I have a dataframe with consecutive pixel coordinates in rows and columns \'xpos\', \'ypos\', and I want to calculate the angle in degrees of each path between consecutive pixel
You can do this via the following method and I compared the pandas way to your way and it is over 1000 times faster, and that is without adding the list back as a new column!

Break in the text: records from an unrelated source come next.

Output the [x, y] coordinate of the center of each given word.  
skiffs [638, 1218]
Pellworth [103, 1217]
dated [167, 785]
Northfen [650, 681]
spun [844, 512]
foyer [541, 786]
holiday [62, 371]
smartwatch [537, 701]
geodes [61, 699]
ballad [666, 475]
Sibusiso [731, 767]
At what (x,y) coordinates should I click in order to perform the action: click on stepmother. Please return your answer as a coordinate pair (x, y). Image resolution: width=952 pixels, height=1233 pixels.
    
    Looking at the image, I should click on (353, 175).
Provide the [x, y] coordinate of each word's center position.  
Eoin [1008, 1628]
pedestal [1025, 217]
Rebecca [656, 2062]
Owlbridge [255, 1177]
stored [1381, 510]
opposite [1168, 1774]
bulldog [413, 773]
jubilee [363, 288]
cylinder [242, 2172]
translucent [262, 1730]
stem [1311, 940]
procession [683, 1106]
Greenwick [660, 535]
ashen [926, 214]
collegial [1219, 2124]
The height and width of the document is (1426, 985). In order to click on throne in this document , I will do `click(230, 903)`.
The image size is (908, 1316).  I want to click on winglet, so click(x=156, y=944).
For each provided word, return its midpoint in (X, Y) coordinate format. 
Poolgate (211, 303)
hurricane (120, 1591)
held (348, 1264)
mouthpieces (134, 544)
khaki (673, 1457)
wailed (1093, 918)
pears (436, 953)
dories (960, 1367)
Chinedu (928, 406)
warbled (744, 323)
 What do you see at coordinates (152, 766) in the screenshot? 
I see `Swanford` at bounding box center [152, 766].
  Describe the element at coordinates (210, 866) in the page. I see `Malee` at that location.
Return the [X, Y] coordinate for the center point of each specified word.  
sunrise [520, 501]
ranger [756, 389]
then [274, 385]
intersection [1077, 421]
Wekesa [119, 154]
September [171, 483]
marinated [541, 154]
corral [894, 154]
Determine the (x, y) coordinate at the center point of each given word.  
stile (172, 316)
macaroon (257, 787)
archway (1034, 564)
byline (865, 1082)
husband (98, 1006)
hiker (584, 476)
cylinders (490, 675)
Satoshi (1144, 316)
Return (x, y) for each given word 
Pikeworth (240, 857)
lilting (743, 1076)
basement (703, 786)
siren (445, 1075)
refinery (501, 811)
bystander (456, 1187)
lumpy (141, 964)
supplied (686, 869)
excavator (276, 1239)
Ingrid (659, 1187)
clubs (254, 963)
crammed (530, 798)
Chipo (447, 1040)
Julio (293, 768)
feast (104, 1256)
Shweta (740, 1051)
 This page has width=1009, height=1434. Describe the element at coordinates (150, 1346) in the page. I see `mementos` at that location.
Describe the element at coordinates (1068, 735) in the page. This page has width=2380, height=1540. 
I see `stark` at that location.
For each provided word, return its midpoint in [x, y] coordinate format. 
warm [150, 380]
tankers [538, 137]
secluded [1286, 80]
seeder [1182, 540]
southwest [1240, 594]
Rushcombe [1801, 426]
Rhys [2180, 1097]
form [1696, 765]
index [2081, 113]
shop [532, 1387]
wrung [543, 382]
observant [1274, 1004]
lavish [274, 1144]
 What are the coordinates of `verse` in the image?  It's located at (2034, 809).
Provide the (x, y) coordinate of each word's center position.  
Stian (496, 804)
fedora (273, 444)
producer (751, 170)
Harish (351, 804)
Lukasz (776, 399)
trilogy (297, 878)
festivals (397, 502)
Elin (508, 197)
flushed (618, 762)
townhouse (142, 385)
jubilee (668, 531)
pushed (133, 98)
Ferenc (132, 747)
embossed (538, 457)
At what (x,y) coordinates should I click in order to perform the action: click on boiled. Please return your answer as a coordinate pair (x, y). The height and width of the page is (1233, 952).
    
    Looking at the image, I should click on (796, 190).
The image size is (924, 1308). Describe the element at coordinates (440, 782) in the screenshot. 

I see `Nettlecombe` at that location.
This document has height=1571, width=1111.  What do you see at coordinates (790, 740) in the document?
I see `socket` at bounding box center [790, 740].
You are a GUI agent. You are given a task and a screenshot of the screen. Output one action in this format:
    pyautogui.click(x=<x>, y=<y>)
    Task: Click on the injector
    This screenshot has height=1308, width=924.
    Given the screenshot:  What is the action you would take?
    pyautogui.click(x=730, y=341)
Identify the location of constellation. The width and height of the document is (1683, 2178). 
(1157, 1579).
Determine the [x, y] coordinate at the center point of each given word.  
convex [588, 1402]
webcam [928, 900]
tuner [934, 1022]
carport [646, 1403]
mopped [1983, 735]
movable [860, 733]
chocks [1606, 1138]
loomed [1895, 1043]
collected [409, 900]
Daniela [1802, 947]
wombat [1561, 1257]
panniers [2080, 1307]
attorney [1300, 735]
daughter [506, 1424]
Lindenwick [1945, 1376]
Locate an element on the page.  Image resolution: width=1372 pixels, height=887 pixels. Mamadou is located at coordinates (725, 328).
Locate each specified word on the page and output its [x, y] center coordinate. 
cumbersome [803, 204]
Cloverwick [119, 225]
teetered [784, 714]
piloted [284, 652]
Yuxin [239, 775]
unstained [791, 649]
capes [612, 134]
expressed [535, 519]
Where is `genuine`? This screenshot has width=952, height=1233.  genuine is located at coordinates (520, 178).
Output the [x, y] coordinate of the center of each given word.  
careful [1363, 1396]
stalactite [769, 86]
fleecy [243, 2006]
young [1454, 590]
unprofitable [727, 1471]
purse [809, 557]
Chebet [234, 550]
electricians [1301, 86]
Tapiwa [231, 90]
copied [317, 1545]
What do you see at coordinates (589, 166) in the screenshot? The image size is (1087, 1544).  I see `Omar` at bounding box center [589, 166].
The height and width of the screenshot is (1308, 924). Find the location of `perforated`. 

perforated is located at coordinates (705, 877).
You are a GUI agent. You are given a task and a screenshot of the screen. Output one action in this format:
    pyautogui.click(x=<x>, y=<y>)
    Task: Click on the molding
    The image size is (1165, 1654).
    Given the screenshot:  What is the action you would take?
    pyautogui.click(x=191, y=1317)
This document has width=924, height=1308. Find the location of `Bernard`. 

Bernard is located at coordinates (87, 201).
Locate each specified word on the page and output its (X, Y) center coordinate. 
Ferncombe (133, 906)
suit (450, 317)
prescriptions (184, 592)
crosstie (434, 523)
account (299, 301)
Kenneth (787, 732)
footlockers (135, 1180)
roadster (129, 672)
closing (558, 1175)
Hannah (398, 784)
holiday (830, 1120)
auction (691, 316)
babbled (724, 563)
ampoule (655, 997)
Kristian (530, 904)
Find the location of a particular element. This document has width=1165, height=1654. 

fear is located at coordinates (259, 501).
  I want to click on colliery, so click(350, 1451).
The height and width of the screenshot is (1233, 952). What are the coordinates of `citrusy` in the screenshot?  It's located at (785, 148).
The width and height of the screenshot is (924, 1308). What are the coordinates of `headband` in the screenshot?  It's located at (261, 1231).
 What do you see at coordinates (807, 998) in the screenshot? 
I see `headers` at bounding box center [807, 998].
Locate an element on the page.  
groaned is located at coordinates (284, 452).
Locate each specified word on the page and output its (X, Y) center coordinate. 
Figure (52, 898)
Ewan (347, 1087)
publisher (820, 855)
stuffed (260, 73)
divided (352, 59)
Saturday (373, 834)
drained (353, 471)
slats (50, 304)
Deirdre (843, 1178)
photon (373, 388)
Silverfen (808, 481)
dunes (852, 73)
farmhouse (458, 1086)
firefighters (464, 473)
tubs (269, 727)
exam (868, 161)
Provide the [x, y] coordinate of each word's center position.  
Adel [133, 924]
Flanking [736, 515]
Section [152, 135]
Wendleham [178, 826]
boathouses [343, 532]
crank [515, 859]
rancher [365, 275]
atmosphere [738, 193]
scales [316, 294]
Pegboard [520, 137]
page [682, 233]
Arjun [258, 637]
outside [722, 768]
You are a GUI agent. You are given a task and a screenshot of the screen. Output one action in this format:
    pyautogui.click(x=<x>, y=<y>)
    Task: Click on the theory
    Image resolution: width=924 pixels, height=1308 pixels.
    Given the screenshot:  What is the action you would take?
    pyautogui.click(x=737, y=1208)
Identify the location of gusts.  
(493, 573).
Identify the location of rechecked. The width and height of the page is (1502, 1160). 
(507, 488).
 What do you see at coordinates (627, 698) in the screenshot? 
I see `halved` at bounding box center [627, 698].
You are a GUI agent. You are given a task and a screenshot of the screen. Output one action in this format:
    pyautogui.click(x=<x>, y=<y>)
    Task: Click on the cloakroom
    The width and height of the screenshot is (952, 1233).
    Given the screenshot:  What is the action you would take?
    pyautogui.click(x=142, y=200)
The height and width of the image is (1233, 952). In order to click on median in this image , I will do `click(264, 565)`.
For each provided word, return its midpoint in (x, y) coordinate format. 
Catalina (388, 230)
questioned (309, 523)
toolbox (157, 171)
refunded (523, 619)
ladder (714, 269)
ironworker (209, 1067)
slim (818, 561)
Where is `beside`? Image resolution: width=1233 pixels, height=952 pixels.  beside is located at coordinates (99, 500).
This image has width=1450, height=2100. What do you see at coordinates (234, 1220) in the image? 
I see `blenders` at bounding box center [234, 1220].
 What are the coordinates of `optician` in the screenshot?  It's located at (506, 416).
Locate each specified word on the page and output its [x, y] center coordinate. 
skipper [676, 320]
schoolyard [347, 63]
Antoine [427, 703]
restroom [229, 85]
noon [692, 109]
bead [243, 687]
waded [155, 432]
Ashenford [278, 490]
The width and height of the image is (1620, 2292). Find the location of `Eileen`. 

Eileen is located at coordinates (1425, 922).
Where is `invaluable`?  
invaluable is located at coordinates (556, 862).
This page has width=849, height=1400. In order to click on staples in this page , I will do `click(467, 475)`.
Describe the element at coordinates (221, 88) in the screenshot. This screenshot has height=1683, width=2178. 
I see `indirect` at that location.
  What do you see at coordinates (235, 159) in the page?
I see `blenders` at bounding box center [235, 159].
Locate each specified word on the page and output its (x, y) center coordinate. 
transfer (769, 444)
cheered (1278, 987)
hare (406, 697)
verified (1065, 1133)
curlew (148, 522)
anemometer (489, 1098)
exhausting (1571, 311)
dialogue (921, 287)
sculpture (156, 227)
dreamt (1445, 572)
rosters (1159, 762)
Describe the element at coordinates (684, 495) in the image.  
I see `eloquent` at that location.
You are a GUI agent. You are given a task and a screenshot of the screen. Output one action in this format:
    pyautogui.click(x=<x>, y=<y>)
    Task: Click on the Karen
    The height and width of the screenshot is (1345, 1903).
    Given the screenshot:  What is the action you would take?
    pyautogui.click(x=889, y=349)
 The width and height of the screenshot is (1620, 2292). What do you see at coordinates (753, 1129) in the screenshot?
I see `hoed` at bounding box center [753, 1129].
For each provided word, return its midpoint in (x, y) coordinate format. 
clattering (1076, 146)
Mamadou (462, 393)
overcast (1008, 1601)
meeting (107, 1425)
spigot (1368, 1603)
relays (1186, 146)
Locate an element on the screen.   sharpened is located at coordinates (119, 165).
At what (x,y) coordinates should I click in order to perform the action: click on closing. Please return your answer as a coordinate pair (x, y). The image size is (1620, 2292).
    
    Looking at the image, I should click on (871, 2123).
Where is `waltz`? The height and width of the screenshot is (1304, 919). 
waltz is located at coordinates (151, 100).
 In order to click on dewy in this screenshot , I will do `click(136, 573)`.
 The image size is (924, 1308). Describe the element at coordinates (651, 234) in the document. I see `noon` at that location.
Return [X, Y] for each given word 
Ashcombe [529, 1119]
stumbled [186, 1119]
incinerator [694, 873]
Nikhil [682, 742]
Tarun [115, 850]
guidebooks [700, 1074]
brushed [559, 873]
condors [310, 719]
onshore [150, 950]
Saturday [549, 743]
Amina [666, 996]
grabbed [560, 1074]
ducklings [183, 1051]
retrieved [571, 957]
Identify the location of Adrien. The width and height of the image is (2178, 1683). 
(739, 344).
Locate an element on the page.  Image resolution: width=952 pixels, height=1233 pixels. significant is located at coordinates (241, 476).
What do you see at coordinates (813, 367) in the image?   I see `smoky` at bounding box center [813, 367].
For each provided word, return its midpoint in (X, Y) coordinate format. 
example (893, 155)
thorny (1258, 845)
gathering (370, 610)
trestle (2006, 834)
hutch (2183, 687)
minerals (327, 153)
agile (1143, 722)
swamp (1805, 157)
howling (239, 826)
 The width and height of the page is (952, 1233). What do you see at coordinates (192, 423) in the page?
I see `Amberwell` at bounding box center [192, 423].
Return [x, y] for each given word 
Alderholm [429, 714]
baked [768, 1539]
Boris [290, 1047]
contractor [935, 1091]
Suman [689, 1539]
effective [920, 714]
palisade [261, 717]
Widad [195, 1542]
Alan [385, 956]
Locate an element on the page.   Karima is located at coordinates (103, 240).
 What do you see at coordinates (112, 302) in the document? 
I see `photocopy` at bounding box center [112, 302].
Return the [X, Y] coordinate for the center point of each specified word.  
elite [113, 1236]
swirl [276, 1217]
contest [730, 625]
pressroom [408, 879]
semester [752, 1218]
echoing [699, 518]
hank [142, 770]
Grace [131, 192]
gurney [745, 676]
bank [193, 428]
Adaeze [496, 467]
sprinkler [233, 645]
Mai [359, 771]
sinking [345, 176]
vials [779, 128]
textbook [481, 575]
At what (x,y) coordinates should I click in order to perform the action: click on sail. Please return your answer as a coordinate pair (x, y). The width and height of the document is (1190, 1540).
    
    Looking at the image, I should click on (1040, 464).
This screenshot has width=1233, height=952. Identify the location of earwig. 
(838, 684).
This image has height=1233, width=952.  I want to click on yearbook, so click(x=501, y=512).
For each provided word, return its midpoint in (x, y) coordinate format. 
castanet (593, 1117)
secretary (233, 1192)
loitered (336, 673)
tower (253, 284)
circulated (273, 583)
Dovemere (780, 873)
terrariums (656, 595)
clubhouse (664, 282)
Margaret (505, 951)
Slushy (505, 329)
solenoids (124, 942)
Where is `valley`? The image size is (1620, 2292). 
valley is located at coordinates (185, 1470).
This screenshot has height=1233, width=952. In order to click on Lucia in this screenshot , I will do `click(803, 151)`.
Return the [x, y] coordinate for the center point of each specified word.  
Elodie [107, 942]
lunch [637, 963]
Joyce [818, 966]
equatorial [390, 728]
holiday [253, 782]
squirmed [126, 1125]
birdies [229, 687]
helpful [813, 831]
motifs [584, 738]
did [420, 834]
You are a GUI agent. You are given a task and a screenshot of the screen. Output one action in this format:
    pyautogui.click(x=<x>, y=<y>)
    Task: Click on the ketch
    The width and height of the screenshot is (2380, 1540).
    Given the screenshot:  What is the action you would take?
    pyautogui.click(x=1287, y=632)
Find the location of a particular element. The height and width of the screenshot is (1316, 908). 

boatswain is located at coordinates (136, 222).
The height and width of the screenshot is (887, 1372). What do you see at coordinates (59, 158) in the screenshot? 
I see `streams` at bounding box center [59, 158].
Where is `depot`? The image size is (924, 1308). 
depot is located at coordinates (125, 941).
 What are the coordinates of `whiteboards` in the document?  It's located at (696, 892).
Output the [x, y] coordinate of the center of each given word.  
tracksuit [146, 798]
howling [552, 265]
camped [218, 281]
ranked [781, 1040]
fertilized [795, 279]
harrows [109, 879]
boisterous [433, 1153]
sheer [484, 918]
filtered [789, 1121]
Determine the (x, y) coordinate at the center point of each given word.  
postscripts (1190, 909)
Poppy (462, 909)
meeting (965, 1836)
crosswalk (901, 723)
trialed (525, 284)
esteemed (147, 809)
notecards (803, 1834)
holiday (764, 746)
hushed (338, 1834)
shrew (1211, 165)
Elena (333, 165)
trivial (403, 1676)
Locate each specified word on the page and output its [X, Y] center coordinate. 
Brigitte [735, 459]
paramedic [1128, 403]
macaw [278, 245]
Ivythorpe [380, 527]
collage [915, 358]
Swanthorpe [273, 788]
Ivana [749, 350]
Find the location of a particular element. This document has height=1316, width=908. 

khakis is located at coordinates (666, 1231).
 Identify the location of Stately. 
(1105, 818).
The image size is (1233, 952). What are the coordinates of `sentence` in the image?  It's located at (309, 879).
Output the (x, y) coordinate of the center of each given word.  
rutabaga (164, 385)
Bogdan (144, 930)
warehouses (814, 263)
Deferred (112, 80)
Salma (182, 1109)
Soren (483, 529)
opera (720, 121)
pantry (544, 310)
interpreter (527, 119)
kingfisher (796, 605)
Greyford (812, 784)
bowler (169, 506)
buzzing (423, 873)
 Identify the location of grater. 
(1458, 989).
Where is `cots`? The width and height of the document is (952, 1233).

This was done on a 10000 row dataframe
In [108]:
%%timeit
import numpy as np
df['angle'] = np.abs(180/math.pi * np.arctan(df['xpos'].shift() - df['xpos']/df['ypos'].shift() - df['ypos']))
1000 loops, best of 3: 1.27 ms per loop
In [100]:
%%timeit
temp_list=[]
for count, row in df.iterrows():
x1 = row['xpos']
y1 = row['ypos']
try:
x2 = df['xpos'].ix[count-1]
y2 = df['ypos'].ix[count-1]
a = abs(180/math.pi * math.atan((y2-y1)/(x2-x1)))
temp_list.append(a)
except KeyError:
temp_list.append(np.nan)
1 loops, best of 3: 1.29 s per loop
Also if possible avoid using apply
, as this operates row-wise, if you can find a vectorised method that can work on the entire series or dataframe then always prefer this.
UPDATE
seeing as you are just doing a subtraction from the previous row there is built in method for this diff
this results in even faster code:
In [117]:
%%timeit
import numpy as np
df['angle'] = np.abs(180/math.pi * np.arctan(df['xpos'].diff(1)/df['ypos'].diff(1)))
1000 loops, best of 3: 1.01 ms per loop
Another update
There is also a build in method for series and dataframe division, this now shaves more time off and I achieve sub 1ms time:
In [9]:
%%timeit
import numpy as np
df['angle'] = np.abs(180/math.pi * np.arctan(df['xpos'].diff(1).div(df['ypos'].diff(1))))
1000 loops, best of 3: 951 µs per loop